Yes, we are talking the spirits of the dead, afterlife and all that, but the team that enters Hell House is as hard science as possible given the subject: we get a physicist studying hauntings as bioelectric energy fields (Clive Revill), a Spiritualist spirit medium (Pamela Franklin), and a disillusioned and cynical physical medium (Roddy McDowall), the lone survivor of the previous investigation.
Their approach to the haunting is as pragmatic and as scientific as possible, and as spokespersons for different approaches they do debate different takes on the spiritual world, and different “solutions” to the Hell House problem.
Well, they do until things start getting scary.
The presence of an “innocent bystander” (Gayle Hunnicutt, as Revill’s wife) adds a further layer of complication, but also provides reason for the expository passages that bring us up to speed abut the sinister… very sinister story of Hell House.
The “realism” angle was also played to the hilt in publicity…
The Matheson story is an update of the classic Shirley Jackson The Haunting of Hill House, and shares the basic premise and the “hard” approach to the supernatural, but updates the tone, adding a much more explicit content – that was toned down drastically for the movie. But really, the repressed and hinted sexuality of the script is probably better than the in-your-face approach of the novel.
What makes this movie so good?
It’s certainly the story, served by an excellent cast of character actors under the guidance of a fine director (John Hough).
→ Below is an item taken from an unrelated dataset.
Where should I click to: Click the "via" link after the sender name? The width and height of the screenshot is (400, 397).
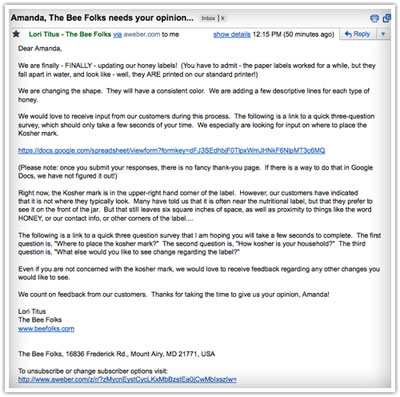point(117,34)

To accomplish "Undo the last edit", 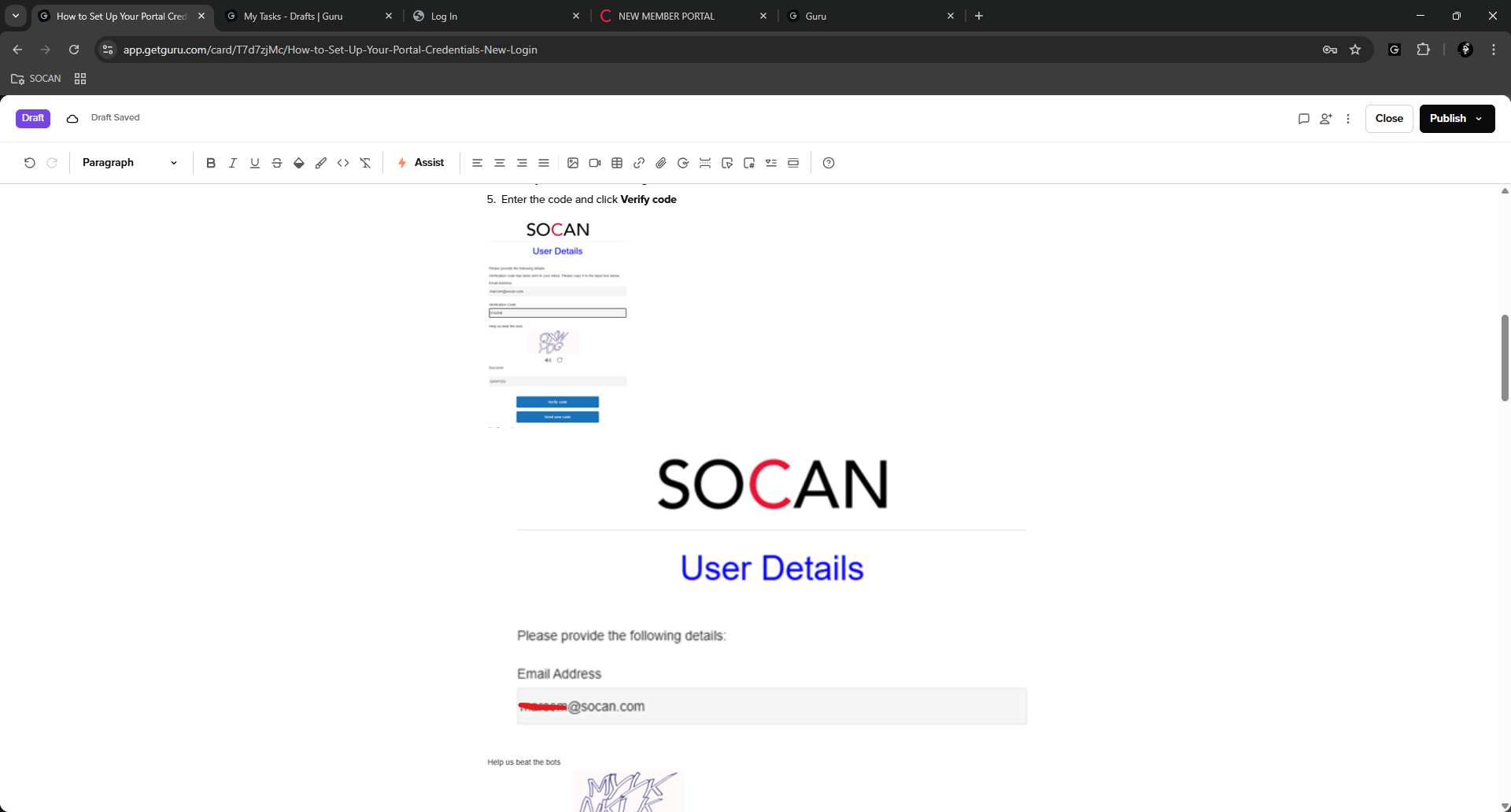I will (29, 163).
The effects are quite good, considering this is very pre-digital, and the whole show, clocking at 93 minutes, keeps the tension up nicely.
The sets are particularly interesting, filled with almost subliminal hints at what Belasco (an obvious Crowley clone) did in his old dark house. The scenes and the electronic music combine with the often unsettling camera angles to suggest a growing sense of unease.
There are also a number of excellent set pieces – including a scene of total psychic disruption (you catch more than a glimpse of that in the trailer), and one positively scary sequence featuring a black cat (how apt, on Friday the 13th!)
And no jump scares! No jump scares at all, which is quite refreshing.
The end result is a wonderful ghost story/haunted house movie, nicely creepy and, yes, haunting, quite fit for the season, and an absolute must see (just as the novel is a must read).
But who would ever schedule it at 8 am?